Colourful Rhythms of Shigmo
Shigmo is one of the biggest festivals that falls either in March or April. A farmer’s festival that announces the arrival of fresh produce, it is celebrated in music, song and dance. The commemorations have moved from the village centres to grand parades through the towns. Large crowds witness the spectacular performances. A float parade winds its way down the streets once the sun sets and the lights come on.
The music is typically dhol, taasha and kasale. Usually the festivities revolve around the village Mand. The Mand-dev and folk dieties are an essential part of the traditions. Goa observes two varieties of Shigmo: Dhakla (younger) and Thorla (Elder). The first is celebrated in Tiswadi, Ponda, Calangute and Quepem while the other in Bardez, Sattari, Bicholim and Pernem.
In dance, the rombat form is popular. Here groups of dancers join in dressed in colourful attire. The elaborate attire and variety of instruments make this form special.

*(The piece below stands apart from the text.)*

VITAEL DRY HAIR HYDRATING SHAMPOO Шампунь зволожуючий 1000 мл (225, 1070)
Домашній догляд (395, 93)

Historic and comic elements combine to impart a rich and unique flavor to this festival.. Both these elements are evident in the different dance forms like Veeramel, Gade, Ghodemodni that highlight the heroic aspect. The comic aspects come through in the Zagor, Ranmalyem, Khele and Romat.
Given its nature worship, the dance is dedicated to the gods and goddesses Shantaguru-Kuti, Santeri, Ravalnath, Shantadurga-Damodar and others. The festival also showcases the varied cultural aspects of Goa. Most of these dances are performed at the various Shigmo parades in towns across Goa. It’s a wonderful experience to witness these first hand as Goa’s traditions come alive.All these celebrations culminate at the frenzied climax of Holi, the festival of colours.